On the other hand the assignment version *may* be better, when the
compiler can do a data flow analysis that shows e.g that part of what
you initialize is overwritten before being read.

So I'd always prefer the assigment version.

Jens

James Kuyper

unread,
Feb 7, 2012, 1:40:59 PM2/7/12
to
On 02/07/2012 12:41 PM, Jens Gustedt wrote:
> Am 02/07/2012 06:02 PM, schrieb nroberts:
>> X gX[30];
>>
>> void f(int slot)
>> {
>> X init = {0};
>>
>> gX[slot] = init;
>>
>> ...
>> }
>
> make it
>
> X const init = { 0 };
>
> or even better use a compound literal
>
> gX[slot] = (X const){ 0 };
>
>> Normally I wouldn't look for a micro-optimization like this but I'm
>> kind of stuck with the parameters I'm given.
>
> On any decent compiler the assignment version should not be worse that

This is initialization, not assignment.

> the memset version, because the compiler must be able to see that it
> is an object only filled with 0.

I've used a compiler which, given the following code:

double array[10][1354][3] = {0};

generated the equivalent of the following:

array[0][0][0] = 0;
array[0][0][1] = 0;
etc.
The resulting executable was noticeably larger that I had expected it to
be. I was a little annoyed when I figured out what was going on. I
changed it to use memset(), and got a lot smaller, and executed somewhat
faster, too. The support person I talked with said that my use of {0}
was unreasonable, not their compiler's code generation.

Jens Gustedt

unread,
Feb 7, 2012, 2:09:33 PM2/7/12
to
Am 02/07/2012 07:40 PM, schrieb James Kuyper:
> On 02/07/2012 12:41 PM, Jens Gustedt wrote:
>> On any decent compiler the assignment version should not be worse that
>
> This is initialization, not assignment.

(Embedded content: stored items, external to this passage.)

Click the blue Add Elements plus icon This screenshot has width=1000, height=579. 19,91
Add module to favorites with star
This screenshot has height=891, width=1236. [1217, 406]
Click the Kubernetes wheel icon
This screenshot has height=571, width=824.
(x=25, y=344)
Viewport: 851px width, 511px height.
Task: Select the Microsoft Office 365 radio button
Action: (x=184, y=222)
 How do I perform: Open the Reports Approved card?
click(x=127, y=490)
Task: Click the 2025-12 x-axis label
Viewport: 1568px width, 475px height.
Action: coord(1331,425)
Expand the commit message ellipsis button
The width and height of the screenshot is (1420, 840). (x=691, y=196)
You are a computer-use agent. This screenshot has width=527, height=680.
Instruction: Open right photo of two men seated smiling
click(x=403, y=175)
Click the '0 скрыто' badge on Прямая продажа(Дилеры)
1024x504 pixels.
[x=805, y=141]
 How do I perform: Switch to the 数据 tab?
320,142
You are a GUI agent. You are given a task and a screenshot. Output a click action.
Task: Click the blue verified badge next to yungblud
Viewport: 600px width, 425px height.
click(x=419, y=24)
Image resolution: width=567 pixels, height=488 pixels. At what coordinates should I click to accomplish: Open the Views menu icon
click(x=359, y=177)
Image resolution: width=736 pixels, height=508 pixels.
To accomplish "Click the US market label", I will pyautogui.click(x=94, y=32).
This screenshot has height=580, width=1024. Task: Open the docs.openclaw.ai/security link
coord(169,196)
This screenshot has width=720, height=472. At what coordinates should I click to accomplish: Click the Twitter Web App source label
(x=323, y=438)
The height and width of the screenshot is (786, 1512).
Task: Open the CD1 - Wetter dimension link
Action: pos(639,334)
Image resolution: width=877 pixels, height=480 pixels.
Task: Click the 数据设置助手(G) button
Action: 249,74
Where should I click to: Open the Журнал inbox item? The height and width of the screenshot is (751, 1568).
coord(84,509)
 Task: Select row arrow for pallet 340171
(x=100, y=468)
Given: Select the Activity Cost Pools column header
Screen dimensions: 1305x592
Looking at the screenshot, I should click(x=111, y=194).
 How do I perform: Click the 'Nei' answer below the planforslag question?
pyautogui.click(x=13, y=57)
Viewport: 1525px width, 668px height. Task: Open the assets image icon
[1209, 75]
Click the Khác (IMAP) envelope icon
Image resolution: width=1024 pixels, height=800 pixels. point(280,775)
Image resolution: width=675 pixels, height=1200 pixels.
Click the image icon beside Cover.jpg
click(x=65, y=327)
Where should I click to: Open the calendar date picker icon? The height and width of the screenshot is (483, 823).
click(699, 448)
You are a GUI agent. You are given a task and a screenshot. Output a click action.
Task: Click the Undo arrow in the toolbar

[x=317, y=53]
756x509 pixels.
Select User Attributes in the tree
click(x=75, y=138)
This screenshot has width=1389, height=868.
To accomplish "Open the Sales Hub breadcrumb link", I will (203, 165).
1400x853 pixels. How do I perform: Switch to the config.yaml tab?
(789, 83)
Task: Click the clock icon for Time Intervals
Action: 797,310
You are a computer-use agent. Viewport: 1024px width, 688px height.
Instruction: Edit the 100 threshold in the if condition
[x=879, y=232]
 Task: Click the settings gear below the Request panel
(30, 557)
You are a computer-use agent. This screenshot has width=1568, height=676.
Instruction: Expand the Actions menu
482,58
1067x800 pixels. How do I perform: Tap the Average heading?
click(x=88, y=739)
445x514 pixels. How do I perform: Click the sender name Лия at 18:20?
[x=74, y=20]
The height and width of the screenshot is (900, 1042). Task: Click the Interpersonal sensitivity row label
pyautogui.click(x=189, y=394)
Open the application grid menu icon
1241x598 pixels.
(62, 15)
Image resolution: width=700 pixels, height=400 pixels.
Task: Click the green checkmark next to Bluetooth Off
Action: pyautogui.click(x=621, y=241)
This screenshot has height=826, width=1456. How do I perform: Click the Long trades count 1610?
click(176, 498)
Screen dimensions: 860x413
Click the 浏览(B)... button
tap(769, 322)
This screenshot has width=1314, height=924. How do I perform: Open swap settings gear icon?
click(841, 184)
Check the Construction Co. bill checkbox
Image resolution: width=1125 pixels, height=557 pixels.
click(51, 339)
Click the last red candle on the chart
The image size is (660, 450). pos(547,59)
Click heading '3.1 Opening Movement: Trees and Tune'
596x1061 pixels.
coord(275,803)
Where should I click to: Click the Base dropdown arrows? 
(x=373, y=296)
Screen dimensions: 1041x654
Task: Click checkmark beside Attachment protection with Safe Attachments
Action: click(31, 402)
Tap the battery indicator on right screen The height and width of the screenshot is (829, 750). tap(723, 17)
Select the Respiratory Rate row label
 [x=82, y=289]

No, you are mistaken. The relevant part is assignment to gX[slot]. The
other part is just initialization of a const. In particular the
initialization of the const qualified compound literal can be done at
compile time if the compiler decides that it is beneficial (as if it
where declared as a static variable).

>> the memset version, because the compiler must be able to see that it
>> is an object only filled with 0.
>
> I've used a compiler which, given the following code:
>
> double array[10][1354][3] = {0};
>
> generated the equivalent of the following:
>
> array[0][0][0] = 0;
> array[0][0][1] = 0;
> etc.
> The resulting executable was noticeably larger that I had expected it to
> be. I was a little annoyed when I figured out what was going on. I
> changed it to use memset(), and got a lot smaller, and executed somewhat
> faster, too. The support person I talked with said that my use of {0}
> was unreasonable, not their compiler's code generation.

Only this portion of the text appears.